• _WORK INSTRUCTIONS_:
Starting with the first line, output the data exactly, through to the last line.

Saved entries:
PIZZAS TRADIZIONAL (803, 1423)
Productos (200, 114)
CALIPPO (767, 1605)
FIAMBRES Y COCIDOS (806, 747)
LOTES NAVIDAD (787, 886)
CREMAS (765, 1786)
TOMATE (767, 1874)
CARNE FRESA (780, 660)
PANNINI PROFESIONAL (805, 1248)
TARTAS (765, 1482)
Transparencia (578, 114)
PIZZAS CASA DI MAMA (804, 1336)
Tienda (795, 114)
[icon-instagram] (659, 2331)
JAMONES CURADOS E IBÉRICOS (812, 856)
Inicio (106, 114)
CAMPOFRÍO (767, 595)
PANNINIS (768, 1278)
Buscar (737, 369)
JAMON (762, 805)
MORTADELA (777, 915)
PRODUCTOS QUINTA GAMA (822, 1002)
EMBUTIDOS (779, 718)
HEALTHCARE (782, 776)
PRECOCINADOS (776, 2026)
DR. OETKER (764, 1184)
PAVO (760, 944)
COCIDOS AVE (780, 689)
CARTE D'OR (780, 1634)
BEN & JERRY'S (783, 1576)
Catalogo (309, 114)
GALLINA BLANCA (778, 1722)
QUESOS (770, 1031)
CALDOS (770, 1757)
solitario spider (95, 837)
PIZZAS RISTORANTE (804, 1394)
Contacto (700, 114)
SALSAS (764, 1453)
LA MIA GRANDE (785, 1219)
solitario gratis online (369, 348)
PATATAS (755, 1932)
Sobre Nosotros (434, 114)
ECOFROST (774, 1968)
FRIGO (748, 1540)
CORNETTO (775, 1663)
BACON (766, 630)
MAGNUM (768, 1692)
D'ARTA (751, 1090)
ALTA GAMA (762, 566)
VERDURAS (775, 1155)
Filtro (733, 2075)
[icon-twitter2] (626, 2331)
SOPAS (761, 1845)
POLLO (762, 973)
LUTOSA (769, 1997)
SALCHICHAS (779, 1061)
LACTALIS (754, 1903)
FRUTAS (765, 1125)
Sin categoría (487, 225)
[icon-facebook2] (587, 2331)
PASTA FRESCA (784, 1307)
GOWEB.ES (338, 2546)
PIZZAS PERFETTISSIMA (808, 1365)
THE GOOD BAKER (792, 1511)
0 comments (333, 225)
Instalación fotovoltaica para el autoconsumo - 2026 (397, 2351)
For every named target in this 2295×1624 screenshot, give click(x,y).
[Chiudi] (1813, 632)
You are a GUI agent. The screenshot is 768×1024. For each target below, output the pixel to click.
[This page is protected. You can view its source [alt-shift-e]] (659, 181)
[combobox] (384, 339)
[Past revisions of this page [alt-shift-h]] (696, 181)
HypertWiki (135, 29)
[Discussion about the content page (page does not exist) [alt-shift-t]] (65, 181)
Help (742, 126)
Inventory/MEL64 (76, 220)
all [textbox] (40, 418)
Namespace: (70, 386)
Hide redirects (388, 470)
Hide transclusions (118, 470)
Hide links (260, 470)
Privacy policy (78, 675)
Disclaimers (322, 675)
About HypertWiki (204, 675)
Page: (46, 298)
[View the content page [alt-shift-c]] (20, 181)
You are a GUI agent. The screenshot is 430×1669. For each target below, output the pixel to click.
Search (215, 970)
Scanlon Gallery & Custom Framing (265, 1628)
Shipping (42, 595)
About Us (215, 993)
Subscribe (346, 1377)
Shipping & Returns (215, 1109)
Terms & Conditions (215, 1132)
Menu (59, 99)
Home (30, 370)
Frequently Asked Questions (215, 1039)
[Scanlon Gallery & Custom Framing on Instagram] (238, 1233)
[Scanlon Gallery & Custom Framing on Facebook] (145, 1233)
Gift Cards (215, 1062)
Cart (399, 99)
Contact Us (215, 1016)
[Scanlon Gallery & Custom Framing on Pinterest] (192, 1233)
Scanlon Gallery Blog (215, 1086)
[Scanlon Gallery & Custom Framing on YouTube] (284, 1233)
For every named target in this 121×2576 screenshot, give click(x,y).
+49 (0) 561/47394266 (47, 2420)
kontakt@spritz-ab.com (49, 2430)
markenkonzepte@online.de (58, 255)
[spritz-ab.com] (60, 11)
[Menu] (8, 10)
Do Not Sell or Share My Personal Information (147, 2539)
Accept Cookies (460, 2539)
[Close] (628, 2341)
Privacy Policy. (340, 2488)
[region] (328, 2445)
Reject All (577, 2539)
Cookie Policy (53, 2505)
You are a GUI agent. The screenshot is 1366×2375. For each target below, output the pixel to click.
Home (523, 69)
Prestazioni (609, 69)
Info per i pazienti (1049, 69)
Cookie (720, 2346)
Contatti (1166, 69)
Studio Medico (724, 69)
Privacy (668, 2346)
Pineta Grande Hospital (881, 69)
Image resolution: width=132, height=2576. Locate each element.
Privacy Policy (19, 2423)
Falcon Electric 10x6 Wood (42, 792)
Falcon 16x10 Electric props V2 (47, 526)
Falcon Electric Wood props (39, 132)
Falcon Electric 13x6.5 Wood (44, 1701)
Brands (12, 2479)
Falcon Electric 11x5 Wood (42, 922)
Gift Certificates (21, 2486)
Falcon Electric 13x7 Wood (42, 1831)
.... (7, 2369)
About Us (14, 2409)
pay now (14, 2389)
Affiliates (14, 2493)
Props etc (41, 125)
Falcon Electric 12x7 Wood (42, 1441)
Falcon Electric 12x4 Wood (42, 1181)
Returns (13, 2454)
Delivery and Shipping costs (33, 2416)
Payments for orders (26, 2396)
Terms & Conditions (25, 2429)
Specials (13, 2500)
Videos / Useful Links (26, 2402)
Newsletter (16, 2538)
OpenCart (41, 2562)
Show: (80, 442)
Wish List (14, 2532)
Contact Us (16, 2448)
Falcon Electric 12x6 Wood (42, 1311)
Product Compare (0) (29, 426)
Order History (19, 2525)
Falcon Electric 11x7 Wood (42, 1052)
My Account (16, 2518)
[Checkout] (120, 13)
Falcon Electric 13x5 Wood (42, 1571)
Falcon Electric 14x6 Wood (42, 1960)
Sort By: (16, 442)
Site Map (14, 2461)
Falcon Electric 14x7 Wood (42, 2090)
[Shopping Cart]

• _EXERCISE ANSWER_:
PIZZAS TRADIZIONAL (803, 1423)
Productos (200, 114)
CALIPPO (767, 1605)
FIAMBRES Y COCIDOS (806, 747)
LOTES NAVIDAD (787, 886)
CREMAS (765, 1786)
TOMATE (767, 1874)
CARNE FRESA (780, 660)
PANNINI PROFESIONAL (805, 1248)
TARTAS (765, 1482)
Transparencia (578, 114)
PIZZAS CASA DI MAMA (804, 1336)
Tienda (795, 114)
[icon-instagram] (659, 2331)
JAMONES CURADOS E IBÉRICOS (812, 856)
Inicio (106, 114)
CAMPOFRÍO (767, 595)
PANNINIS (768, 1278)
Buscar (737, 369)
JAMON (762, 805)
MORTADELA (777, 915)
PRODUCTOS QUINTA GAMA (822, 1002)
EMBUTIDOS (779, 718)
HEALTHCARE (782, 776)
PRECOCINADOS (776, 2026)
DR. OETKER (764, 1184)
PAVO (760, 944)
COCIDOS AVE (780, 689)
CARTE D'OR (780, 1634)
BEN & JERRY'S (783, 1576)
Catalogo (309, 114)
GALLINA BLANCA (778, 1722)
QUESOS (770, 1031)
CALDOS (770, 1757)
solitario spider (95, 837)
PIZZAS RISTORANTE (804, 1394)
Contacto (700, 114)
SALSAS (764, 1453)
LA MIA GRANDE (785, 1219)
solitario gratis online (369, 348)
PATATAS (755, 1932)
Sobre Nosotros (434, 114)
ECOFROST (774, 1968)
FRIGO (748, 1540)
CORNETTO (775, 1663)
BACON (766, 630)
MAGNUM (768, 1692)
D'ARTA (751, 1090)
ALTA GAMA (762, 566)
VERDURAS (775, 1155)
Filtro (733, 2075)
[icon-twitter2] (626, 2331)
SOPAS (761, 1845)
POLLO (762, 973)
LUTOSA (769, 1997)
SALCHICHAS (779, 1061)
LACTALIS (754, 1903)
FRUTAS (765, 1125)
Sin categoría (487, 225)
[icon-facebook2] (587, 2331)
PASTA FRESCA (784, 1307)
GOWEB.ES (338, 2546)
PIZZAS PERFETTISSIMA (808, 1365)
THE GOOD BAKER (792, 1511)
0 comments (333, 225)
Instalación fotovoltaica para el autoconsumo - 2026 (397, 2351)
For every named target in this 2295×1624 screenshot, give click(x,y).
[Chiudi] (1813, 632)
You are a GUI agent. The screenshot is 768×1024. For each target below, output the pixel to click.
[This page is protected. You can view its source [alt-shift-e]] (659, 181)
[combobox] (384, 339)
[Past revisions of this page [alt-shift-h]] (696, 181)
HypertWiki (135, 29)
[Discussion about the content page (page does not exist) [alt-shift-t]] (65, 181)
Help (742, 126)
Inventory/MEL64 (76, 220)
all [textbox] (40, 418)
Namespace: (70, 386)
Hide redirects (388, 470)
Hide transclusions (118, 470)
Hide links (260, 470)
Privacy policy (78, 675)
Disclaimers (322, 675)
About HypertWiki (204, 675)
Page: (46, 298)
[View the content page [alt-shift-c]] (20, 181)
You are a GUI agent. The screenshot is 430×1669. For each target below, output the pixel to click.
Search (215, 970)
Scanlon Gallery & Custom Framing (265, 1628)
Shipping (42, 595)
About Us (215, 993)
Subscribe (346, 1377)
Shipping & Returns (215, 1109)
Terms & Conditions (215, 1132)
Menu (59, 99)
Home (30, 370)
Frequently Asked Questions (215, 1039)
[Scanlon Gallery & Custom Framing on Instagram] (238, 1233)
[Scanlon Gallery & Custom Framing on Facebook] (145, 1233)
Gift Cards (215, 1062)
Cart (399, 99)
Contact Us (215, 1016)
[Scanlon Gallery & Custom Framing on Pinterest] (192, 1233)
Scanlon Gallery Blog (215, 1086)
[Scanlon Gallery & Custom Framing on YouTube] (284, 1233)
For every named target in this 121×2576 screenshot, give click(x,y).
+49 (0) 561/47394266 (47, 2420)
kontakt@spritz-ab.com (49, 2430)
markenkonzepte@online.de (58, 255)
[spritz-ab.com] (60, 11)
[Menu] (8, 10)
Do Not Sell or Share My Personal Information (147, 2539)
Accept Cookies (460, 2539)
[Close] (628, 2341)
Privacy Policy. (340, 2488)
[region] (328, 2445)
Reject All (577, 2539)
Cookie Policy (53, 2505)
You are a GUI agent. The screenshot is 1366×2375. For each target below, output the pixel to click.
Home (523, 69)
Prestazioni (609, 69)
Info per i pazienti (1049, 69)
Cookie (720, 2346)
Contatti (1166, 69)
Studio Medico (724, 69)
Privacy (668, 2346)
Pineta Grande Hospital (881, 69)
Image resolution: width=132, height=2576. Locate each element.
Privacy Policy (19, 2423)
Falcon Electric 10x6 Wood (42, 792)
Falcon 16x10 Electric props V2 (47, 526)
Falcon Electric Wood props (39, 132)
Falcon Electric 13x6.5 Wood (44, 1701)
Brands (12, 2479)
Falcon Electric 11x5 Wood (42, 922)
Gift Certificates (21, 2486)
Falcon Electric 13x7 Wood (42, 1831)
.... (7, 2369)
About Us (14, 2409)
pay now (14, 2389)
Affiliates (14, 2493)
Props etc (41, 125)
Falcon Electric 12x7 Wood (42, 1441)
Falcon Electric 12x4 Wood (42, 1181)
Returns (13, 2454)
Delivery and Shipping costs (33, 2416)
Payments for orders (26, 2396)
Terms & Conditions (25, 2429)
Specials (13, 2500)
Videos / Useful Links (26, 2402)
Newsletter (16, 2538)
OpenCart (41, 2562)
Show: (80, 442)
Wish List (14, 2532)
Contact Us (16, 2448)
Falcon Electric 12x6 Wood (42, 1311)
Product Compare (0) (29, 426)
Order History (19, 2525)
Falcon Electric 11x7 Wood (42, 1052)
My Account (16, 2518)
[Checkout] (120, 13)
Falcon Electric 13x5 Wood (42, 1571)
Falcon Electric 14x6 Wood (42, 1960)
Sort By: (16, 442)
Site Map (14, 2461)
Falcon Electric 14x7 Wood (42, 2090)
[Shopping Cart]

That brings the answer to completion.